▸ RECORDS SHOWN:
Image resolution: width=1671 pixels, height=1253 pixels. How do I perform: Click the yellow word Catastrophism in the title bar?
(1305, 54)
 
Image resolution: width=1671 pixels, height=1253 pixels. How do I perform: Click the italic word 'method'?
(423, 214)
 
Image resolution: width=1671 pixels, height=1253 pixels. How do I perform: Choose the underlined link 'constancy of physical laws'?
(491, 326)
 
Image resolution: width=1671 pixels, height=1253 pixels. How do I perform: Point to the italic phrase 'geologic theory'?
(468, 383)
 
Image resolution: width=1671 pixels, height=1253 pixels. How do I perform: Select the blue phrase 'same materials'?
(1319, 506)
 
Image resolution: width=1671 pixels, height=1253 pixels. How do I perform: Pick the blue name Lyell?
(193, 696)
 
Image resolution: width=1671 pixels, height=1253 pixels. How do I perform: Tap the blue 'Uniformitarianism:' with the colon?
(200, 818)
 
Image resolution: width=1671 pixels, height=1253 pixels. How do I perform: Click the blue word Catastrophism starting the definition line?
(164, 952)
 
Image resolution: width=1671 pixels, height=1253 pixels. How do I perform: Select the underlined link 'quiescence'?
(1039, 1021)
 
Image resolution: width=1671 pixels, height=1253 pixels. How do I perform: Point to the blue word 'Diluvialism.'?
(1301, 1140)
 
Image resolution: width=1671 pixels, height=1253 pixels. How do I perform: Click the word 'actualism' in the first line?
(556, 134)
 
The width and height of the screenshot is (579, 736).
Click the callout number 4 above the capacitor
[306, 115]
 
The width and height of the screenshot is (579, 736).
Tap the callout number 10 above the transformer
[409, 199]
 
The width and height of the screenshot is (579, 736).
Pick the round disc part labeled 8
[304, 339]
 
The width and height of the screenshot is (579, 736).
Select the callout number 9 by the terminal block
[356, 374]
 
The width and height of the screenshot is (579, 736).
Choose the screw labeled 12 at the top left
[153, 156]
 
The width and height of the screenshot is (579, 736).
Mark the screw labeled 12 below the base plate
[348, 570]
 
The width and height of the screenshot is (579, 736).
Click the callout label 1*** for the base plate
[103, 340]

▸ CHALLENGE: Find every line in the records above that contains the word "plate" and copy each one in full.

▸ TASK OUTPUT:
Mark the screw labeled 12 below the base plate
Click the callout label 1*** for the base plate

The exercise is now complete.